*The task*. Every line of the material below that contains the string "agent" must appear in the answer.

*Given data*.
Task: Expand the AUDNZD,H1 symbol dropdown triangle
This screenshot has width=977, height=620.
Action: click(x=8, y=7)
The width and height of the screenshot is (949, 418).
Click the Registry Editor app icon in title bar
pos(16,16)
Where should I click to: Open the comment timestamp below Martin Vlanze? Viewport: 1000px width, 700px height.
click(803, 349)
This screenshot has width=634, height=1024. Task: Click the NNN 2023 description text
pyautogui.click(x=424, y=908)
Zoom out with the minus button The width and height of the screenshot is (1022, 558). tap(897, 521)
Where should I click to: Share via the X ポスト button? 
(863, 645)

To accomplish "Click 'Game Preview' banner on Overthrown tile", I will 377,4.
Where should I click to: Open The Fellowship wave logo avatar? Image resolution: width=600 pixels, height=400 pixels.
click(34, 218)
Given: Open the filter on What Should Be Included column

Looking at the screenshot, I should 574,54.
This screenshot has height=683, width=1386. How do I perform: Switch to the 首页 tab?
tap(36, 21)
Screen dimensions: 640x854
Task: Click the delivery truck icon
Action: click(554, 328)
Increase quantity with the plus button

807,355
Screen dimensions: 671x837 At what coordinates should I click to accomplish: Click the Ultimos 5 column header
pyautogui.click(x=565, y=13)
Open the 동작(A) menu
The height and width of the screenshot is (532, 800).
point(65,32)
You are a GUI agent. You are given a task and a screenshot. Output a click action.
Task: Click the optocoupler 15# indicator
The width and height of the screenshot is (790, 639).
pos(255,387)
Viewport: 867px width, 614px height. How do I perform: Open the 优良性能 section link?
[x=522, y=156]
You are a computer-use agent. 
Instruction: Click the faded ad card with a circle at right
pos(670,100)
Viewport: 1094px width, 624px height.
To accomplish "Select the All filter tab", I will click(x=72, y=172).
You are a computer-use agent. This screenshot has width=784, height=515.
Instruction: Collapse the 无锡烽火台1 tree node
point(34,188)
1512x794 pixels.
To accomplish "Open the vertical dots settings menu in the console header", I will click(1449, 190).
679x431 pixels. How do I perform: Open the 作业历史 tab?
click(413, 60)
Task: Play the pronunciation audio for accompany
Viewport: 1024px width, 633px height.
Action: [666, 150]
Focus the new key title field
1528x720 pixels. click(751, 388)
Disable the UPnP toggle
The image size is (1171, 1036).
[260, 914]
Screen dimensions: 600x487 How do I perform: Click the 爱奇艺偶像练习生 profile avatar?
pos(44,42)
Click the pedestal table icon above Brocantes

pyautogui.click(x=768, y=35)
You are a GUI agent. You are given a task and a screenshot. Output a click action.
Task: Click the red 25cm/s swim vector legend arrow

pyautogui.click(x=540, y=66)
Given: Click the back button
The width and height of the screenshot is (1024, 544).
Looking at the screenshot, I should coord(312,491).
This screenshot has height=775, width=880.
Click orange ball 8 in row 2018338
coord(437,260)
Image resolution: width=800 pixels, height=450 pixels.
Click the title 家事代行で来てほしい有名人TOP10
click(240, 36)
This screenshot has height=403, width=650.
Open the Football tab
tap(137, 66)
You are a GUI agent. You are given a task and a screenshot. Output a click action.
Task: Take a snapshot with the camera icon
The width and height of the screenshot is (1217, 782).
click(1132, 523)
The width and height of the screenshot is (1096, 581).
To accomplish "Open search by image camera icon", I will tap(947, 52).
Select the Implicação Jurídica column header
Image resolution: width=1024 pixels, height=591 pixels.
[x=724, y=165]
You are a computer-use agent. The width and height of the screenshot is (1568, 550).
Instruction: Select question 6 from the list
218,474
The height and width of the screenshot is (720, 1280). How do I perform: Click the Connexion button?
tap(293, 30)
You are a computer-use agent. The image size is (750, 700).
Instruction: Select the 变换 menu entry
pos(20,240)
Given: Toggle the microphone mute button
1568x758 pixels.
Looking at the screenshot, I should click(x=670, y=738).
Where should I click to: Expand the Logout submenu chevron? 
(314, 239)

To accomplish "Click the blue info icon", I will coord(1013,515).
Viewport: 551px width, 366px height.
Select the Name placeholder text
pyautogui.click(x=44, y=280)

*Completed exercise*.
You are a GUI agent. You are given a task and a screenshot. Output a click action.
You are a computer-use agent. 
You are a computer-use agent. This screenshot has width=784, height=515.
You are a GUI agent. You are given a task and a screenshot. Output a click action.
You are a GUI agent. You are given a task and a screenshot. Output a click action.
You are a computer-use agent. The width and height of the screenshot is (1568, 550).
You are a computer-use agent. The image size is (750, 700).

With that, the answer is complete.